This recipe makes a creamy sweet potato soup.
You'll find your self going back for seconds
(thirds, fourths, fifths), it's that good!
Ingredients:
2 Tbsp (1/4 stick) butter
1 cup chopped onion
2 small celery stalks, chopped
1 medium leek, sliced
1 large garlic clove, chopped
1 1/2 pounds red-skinned sweet potatoes
(yams), peeled, cut into 1-inch pieces
4 cups chicken stock or chicken broth
1 cinnamon stick
1/4 teaspoon ground nutmeg
1 1/2 cups half and half
2 Tbsp maple syrup
The leafy tops of the celery stalks, chopped
Directions:
Melt the butter in a large,
heavy-bottomed pot over medium-high heat.
Add the chopped onion and sauté for about 5 minutes.

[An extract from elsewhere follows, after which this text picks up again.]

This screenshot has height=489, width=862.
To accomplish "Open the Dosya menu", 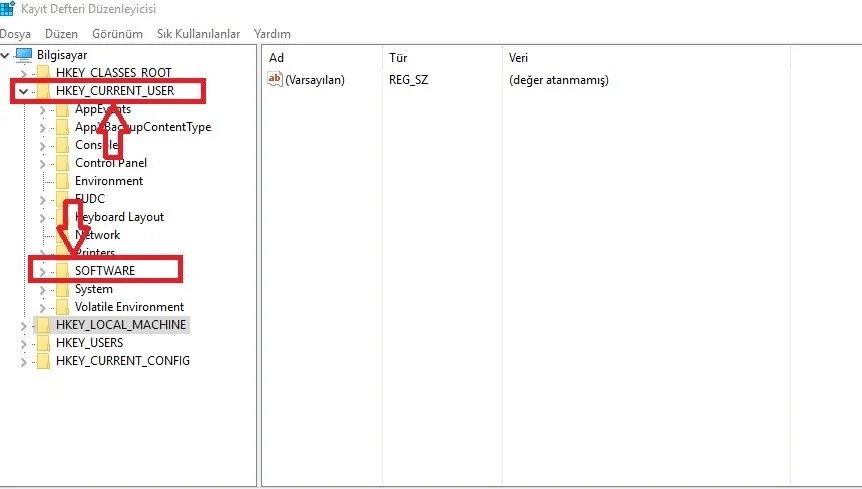I will 15,34.
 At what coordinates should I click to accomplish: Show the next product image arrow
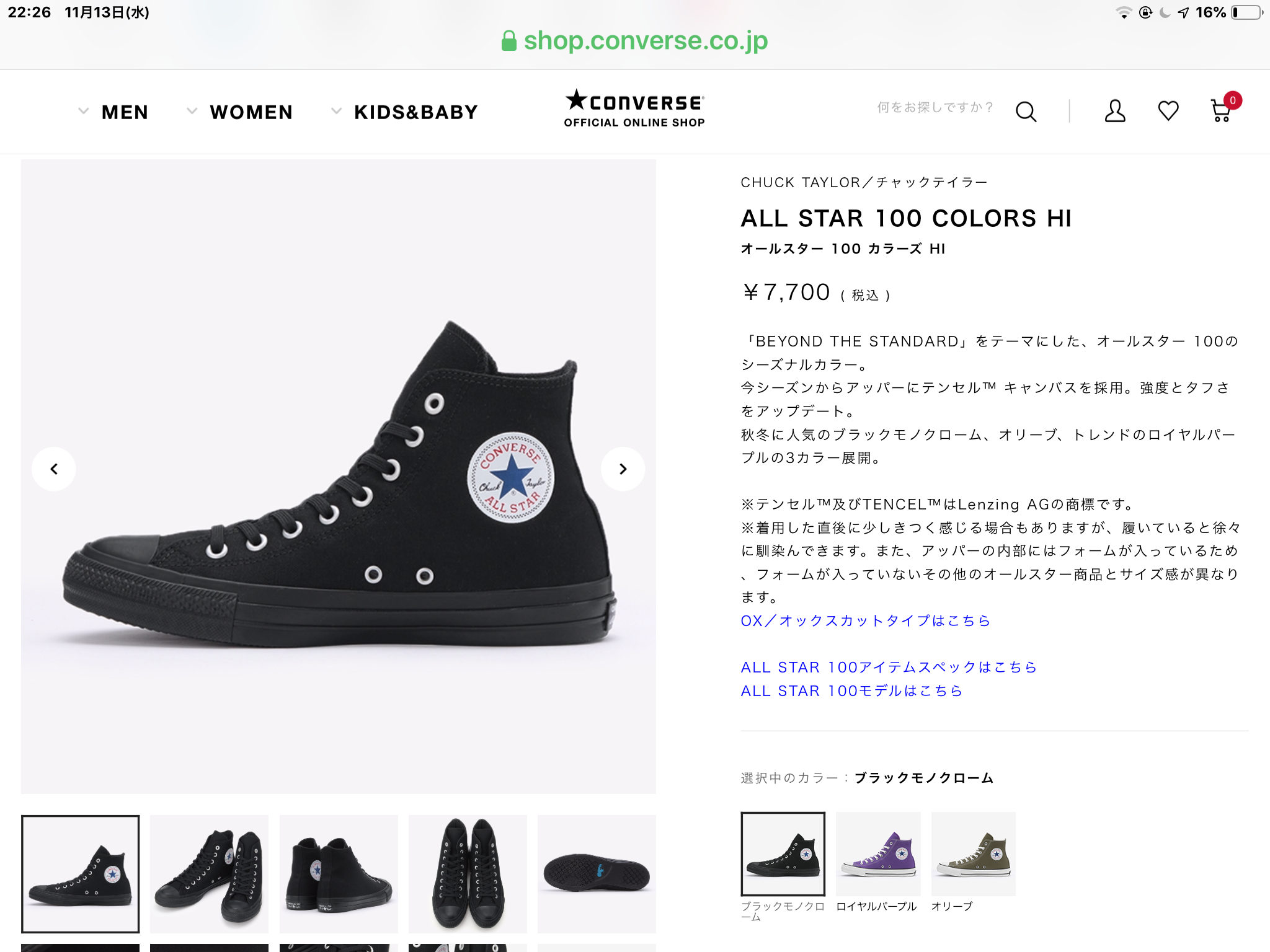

Add chopped celery stalks and leek, sauté about 5 minutes.
Add garlic and sauté 2 minutes.
Add sweet potatoes, chicken stock,
cinnamon stick, and nutmeg; bring to boil.
Reduce heat and simmer uncovered
until potatoes are tender, about 20 minutes.
Remove cinnamon stick and discard.
Working in batches, puree soup in blender until smooth.
Return to pot.
Add half and half and maple syrup
and stir over medium-low heat to heat through.
Season soup to taste with salt and pepper.
Ladle into bowls. Sprinkle with celery leaves.